--- THE RECORDS Enclosed Below ---

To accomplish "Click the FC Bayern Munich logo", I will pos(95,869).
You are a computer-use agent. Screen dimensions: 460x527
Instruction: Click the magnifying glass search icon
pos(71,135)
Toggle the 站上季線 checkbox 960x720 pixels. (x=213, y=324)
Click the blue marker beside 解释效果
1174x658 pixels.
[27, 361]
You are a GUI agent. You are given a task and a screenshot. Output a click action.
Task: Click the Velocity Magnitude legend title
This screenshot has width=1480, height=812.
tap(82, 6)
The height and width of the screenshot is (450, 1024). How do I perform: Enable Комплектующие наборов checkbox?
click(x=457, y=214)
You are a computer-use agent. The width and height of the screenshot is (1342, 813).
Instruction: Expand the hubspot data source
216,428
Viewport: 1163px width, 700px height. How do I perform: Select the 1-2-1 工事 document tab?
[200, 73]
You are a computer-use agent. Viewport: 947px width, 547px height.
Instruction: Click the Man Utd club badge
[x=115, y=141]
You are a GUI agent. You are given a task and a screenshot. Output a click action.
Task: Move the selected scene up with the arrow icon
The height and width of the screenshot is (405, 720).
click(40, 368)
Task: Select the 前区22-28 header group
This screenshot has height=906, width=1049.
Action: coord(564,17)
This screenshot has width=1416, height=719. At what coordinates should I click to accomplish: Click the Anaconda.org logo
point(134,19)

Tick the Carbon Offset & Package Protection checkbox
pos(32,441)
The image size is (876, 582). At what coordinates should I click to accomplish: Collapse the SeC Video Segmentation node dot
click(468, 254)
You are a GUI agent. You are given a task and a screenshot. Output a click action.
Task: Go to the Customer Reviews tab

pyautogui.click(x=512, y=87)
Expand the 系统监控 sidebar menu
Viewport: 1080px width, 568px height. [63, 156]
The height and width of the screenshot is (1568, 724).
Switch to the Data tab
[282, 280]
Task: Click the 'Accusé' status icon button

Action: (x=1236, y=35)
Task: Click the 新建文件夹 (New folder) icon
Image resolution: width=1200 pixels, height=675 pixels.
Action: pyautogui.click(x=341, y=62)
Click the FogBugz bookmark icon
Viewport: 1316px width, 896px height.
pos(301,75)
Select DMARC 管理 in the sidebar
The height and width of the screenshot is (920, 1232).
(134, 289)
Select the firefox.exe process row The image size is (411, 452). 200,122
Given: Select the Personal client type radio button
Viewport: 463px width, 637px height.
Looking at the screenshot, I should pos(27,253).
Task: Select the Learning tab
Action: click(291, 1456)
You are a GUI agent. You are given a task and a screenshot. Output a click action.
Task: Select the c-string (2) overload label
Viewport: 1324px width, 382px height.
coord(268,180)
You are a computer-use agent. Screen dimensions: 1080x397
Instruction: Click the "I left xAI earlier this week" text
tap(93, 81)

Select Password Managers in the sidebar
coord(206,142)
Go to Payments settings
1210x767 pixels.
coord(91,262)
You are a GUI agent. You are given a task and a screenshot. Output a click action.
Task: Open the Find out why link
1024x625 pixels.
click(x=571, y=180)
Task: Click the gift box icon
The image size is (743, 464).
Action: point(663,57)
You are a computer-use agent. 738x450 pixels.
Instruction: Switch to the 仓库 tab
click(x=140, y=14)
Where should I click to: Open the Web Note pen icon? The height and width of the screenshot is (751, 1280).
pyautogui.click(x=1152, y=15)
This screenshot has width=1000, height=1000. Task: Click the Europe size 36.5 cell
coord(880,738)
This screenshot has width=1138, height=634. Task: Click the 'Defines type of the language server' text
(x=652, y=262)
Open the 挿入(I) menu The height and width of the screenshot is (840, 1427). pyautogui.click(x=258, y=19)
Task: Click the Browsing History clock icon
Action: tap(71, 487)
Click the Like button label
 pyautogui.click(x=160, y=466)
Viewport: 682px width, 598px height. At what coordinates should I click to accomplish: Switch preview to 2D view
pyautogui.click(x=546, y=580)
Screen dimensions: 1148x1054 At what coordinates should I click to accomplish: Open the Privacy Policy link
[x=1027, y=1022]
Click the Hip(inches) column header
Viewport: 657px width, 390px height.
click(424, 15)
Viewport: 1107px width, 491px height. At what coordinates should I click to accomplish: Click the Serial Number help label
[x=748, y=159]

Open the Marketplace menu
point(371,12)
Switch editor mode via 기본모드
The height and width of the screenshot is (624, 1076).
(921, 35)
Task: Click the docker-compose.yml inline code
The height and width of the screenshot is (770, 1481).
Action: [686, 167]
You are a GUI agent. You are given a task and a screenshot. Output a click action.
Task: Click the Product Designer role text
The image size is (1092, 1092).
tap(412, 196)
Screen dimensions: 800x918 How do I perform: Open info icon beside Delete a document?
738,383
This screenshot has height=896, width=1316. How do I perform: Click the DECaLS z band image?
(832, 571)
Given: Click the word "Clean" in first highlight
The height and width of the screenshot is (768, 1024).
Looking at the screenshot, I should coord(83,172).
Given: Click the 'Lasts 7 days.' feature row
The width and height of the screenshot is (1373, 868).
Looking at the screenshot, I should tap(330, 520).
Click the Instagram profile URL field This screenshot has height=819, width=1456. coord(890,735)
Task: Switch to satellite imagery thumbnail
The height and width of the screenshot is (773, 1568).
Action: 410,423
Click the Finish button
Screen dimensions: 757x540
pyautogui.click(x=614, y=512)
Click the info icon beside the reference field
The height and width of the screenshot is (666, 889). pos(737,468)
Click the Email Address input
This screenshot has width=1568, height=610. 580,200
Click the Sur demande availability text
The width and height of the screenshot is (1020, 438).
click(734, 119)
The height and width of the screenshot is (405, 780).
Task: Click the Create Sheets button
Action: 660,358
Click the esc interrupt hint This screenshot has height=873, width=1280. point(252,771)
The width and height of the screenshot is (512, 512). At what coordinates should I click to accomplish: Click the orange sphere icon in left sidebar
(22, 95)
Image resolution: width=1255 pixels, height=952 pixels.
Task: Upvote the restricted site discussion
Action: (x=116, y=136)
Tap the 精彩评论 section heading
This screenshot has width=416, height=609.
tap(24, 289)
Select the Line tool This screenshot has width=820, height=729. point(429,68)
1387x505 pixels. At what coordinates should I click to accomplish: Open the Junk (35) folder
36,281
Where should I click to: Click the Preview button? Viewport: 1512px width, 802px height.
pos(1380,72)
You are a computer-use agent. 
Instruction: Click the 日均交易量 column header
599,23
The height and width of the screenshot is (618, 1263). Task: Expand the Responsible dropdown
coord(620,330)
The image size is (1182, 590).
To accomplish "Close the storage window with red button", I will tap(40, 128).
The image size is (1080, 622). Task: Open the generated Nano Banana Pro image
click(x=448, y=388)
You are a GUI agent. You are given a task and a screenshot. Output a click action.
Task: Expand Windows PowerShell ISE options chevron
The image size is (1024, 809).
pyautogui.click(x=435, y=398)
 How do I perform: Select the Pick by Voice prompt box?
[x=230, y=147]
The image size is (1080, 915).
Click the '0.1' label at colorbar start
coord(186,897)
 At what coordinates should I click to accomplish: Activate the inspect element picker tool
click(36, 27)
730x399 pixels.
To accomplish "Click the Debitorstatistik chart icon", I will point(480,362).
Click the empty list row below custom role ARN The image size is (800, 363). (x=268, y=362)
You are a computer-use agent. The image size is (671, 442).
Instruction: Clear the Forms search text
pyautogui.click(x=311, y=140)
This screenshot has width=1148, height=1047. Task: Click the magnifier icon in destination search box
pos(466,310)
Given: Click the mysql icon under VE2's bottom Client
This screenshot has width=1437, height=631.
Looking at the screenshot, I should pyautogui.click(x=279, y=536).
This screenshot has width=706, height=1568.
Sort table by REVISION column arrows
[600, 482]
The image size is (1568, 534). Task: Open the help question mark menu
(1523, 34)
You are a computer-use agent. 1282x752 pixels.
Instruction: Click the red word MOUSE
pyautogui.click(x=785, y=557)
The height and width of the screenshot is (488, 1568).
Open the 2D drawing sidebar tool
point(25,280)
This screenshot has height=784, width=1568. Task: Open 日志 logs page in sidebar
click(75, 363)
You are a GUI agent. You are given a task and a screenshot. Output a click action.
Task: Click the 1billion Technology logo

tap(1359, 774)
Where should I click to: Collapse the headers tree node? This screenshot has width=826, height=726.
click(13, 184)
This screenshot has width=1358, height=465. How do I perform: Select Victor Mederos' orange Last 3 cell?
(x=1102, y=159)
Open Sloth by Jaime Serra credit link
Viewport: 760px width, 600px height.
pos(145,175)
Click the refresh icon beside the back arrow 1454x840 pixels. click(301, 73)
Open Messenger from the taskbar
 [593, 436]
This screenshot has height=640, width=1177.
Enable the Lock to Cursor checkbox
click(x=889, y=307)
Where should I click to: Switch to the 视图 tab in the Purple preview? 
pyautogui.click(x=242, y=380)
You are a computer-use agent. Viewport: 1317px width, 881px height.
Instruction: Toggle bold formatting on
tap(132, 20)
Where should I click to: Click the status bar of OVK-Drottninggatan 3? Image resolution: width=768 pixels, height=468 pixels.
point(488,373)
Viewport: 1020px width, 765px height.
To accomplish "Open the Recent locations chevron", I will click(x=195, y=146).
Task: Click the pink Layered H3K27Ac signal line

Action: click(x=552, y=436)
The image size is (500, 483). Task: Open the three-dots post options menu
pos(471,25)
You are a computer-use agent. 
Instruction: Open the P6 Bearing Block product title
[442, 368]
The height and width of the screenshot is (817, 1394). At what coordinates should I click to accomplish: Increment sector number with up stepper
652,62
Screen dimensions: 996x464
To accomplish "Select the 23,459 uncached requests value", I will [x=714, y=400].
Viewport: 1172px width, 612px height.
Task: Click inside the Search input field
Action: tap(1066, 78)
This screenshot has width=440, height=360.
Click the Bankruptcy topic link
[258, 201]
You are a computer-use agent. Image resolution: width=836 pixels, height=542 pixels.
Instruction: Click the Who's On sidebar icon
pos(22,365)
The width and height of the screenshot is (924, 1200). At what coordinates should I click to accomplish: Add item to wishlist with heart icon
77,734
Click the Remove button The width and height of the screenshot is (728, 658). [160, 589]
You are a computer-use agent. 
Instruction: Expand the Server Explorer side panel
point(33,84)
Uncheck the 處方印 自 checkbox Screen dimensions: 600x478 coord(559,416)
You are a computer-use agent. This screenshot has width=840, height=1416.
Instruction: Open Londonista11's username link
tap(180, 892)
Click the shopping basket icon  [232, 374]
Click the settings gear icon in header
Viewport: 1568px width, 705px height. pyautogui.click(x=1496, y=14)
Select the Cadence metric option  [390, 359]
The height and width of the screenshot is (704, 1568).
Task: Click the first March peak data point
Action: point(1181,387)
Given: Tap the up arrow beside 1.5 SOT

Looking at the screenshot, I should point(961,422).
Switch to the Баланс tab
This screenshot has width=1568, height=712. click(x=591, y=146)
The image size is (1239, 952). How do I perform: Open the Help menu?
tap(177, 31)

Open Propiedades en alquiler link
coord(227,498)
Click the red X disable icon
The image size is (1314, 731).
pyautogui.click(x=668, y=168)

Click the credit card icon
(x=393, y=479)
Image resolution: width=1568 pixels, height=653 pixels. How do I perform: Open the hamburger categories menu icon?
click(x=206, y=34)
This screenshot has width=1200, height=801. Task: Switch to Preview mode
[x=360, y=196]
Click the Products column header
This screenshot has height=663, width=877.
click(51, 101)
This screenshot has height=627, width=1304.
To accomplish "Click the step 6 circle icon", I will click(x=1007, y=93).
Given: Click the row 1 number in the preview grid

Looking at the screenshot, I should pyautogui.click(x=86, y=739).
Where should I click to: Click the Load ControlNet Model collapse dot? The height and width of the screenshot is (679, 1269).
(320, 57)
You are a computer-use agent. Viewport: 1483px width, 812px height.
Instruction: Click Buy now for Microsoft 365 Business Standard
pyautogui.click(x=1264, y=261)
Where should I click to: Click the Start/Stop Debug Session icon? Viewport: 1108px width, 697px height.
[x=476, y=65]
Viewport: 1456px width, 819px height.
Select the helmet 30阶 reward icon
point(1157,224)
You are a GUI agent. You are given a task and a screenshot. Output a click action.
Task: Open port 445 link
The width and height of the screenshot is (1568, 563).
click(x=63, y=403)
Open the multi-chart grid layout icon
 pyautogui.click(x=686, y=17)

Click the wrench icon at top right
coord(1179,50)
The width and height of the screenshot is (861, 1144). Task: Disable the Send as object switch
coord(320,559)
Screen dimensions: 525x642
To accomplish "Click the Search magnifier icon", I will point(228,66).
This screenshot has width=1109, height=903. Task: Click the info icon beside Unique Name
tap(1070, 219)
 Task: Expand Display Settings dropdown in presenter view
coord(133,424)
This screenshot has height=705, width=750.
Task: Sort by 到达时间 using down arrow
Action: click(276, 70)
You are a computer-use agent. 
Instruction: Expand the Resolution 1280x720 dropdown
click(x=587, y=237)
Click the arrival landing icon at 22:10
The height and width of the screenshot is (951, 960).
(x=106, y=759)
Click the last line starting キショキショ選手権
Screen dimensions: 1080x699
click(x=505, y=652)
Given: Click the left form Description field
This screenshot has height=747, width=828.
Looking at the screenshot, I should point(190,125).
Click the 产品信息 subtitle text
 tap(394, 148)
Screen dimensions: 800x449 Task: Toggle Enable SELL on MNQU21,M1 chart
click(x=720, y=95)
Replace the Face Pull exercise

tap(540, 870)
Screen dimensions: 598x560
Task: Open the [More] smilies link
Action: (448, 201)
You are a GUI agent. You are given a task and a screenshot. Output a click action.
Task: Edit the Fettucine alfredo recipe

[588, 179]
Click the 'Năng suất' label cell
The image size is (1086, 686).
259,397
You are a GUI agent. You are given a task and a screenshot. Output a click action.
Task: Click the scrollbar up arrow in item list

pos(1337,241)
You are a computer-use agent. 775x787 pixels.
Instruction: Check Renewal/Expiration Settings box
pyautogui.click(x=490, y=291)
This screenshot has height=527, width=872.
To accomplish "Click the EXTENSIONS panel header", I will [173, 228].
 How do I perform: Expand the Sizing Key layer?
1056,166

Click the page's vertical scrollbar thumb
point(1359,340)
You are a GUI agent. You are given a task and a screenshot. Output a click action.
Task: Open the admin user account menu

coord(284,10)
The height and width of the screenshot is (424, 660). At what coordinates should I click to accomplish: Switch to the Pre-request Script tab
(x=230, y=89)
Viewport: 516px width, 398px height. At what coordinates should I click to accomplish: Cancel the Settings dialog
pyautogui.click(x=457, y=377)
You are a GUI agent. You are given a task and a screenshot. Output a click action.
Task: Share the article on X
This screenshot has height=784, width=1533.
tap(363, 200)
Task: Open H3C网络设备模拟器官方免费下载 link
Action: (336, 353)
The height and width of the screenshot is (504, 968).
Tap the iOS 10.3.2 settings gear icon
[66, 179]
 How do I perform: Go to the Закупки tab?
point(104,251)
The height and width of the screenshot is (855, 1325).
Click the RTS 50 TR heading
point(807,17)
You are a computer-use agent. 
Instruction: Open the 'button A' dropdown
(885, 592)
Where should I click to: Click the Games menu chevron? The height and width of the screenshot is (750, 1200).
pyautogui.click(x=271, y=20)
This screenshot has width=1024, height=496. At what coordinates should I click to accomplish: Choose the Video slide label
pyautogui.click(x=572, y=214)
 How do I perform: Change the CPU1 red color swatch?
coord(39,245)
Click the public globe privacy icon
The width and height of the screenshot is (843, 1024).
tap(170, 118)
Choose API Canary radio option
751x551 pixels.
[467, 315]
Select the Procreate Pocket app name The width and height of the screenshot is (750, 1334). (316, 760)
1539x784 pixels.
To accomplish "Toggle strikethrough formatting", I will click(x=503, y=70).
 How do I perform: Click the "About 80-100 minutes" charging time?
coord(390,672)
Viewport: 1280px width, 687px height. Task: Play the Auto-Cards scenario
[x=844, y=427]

--- End of Enclosed THE RECORDS ---

TASK DESCRIPTION: Search the data above for the word "role" and show every line that has it.

WRITTEN RESPONSE:
Task: Click the Product Designer role text
Click the empty list row below custom role ARN The image size is (800, 363). (x=268, y=362)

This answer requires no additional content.